Em 1985, um tal Francisco Oliveira batizou o Brasil com precisão cirúrgica com “O Roubo é livre”. Estranho é que, quando se busca sobre a autoria no site da própria editora gaúcha Tchê, vem a informação: Autor: Francisco “Chico” Anysio de Oliveira Paula Filho, foi um humorista, ator, radioator, produtor, locutor, roteirista, escritor, dublador, apresentador, compositor, e pintor brasileiro, notório por seus inúmeros quadros e programas humorísticos na Rede Globo, emissora onde trabalhou por mais de quarenta anos”. Pensei: é piada?

Ora, a autoria desse denso livro de 369 páginas, todas bem documentadas, poderia ser mesmo de um dos maiores artistas brasileiro e, de tal modo, se tornaria um best-seller, com todas as honras e semelhanças, não mera coincidência. Chico, o gênio do humor, passou meio século decompondo a corrupção brasileira em anedotas, mas de um jeito tão sutil que o vilão ria junto com a vítima. Nos seus mais diversos e divertidos personagens, expunha a malandrice institucional, tão afeita à nossa nação. Sem discurso moralista, mas devastador, “ridicularizava para constranger”.

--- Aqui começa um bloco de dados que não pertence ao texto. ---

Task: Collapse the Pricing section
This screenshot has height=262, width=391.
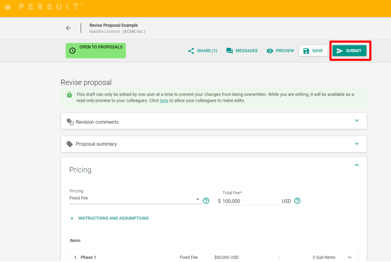Action: tap(356, 165)
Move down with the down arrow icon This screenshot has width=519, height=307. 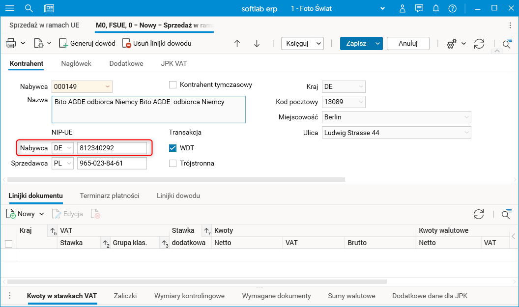point(257,44)
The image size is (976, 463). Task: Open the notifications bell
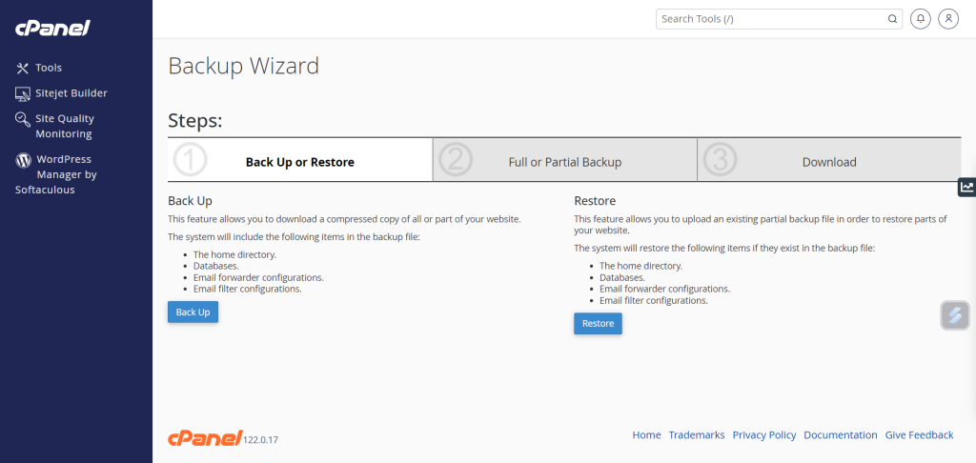pos(921,18)
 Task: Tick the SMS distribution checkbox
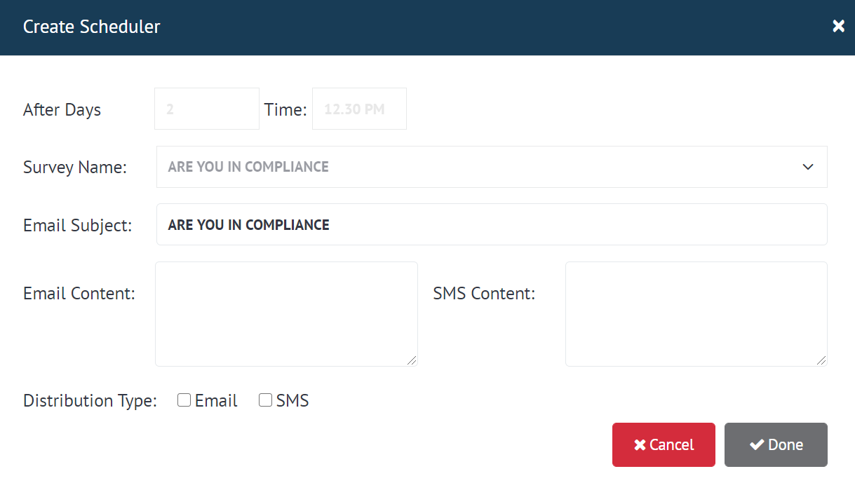coord(266,400)
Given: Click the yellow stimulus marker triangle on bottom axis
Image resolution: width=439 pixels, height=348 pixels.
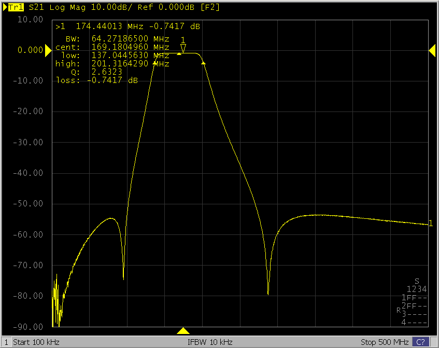Looking at the screenshot, I should coord(183,331).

Quanto a Chico, o verdadeiro autor de O Roubo é livre, consta apenas tratar-se de um polêmico e laureado jornalista investigativo (Prêmio Esso de Informação Econômica de 1984), com atuação nos jornais O Estado e Da Tarde, cujas publicações nunca foram desmentidas. Nada mais se sabe dele, contudo a sua obra está conviva e, quatro décadas depois, o título não envelheceu.

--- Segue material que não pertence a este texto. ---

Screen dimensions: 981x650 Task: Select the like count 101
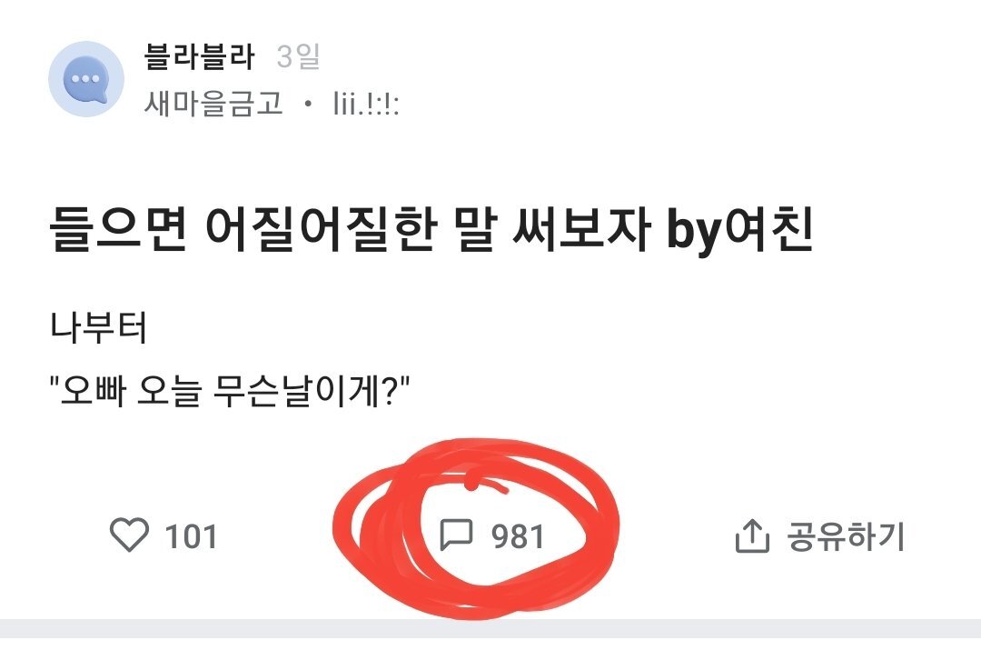191,536
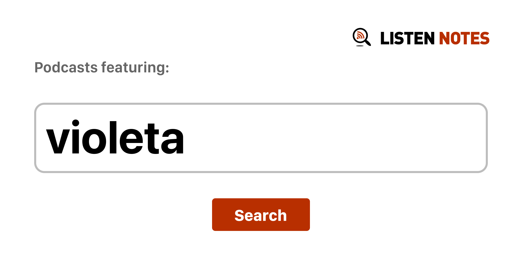
Task: Click the dotted i in violeta
Action: point(76,138)
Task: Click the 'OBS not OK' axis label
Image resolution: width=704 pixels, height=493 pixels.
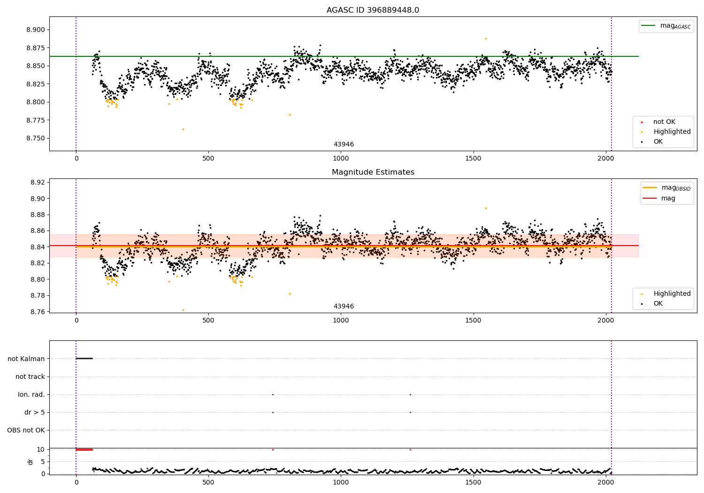Action: pyautogui.click(x=26, y=430)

Embasada no livro, eis uma lista de grandes assaltos registrados em nossa história, perpassando os tempos, governos e ideologias político-partidárias, atualizada com os mais fresquinhos, que provam que o crime não para de inovar: Coroa Brastel (1983 – duros tempos do Regime Militar), Banestado, Anões do Orçamento, Petrobras (antes do Petrolão), Precatórios, Mensalão, Petrolão, Lava Jato, BNDES, Orçamento Secreto/Emendas, Sanguessugas, Máfia das Ambulâncias, Vampiros, Bingos, Pasta Rosa, Sudam/Sudene, Compra de Votos da Reeleição, Collor/PC Farias, TRT-SP, Máfia dos Fiscais, Satiagraha, Lunus, Ilhas Cayman, Waldomiro Diniz, Porto Seguro, Fifa/CBF, Queiroz/Fabrício, Rachadinhas, Zelotes, Orçamento Paralelo da Covid, Covaxin, Respiradores, MEC (pastores e ouro), Fundeb, Joias Sauditas, Abin Paralela, Cartão Corporativo (todos os governos), INSS (empréstimos consignados fraudados), Auxílio Emergencial (milhares de toneladas de dinheiro), INSS (descontos indevidos dos aposentados), Best’s, Fintechs, Jogos fraudulentos, Carbono Oculto, Master/Bancos/Fundos de Investimento, Poço de Lobato/Grupo Fit… Ufa! E, é claro, entremeado a tudo isso, o eterno campeão silencioso: a Dívida Pública Brasileira, refinanciada, rolada, maquiada.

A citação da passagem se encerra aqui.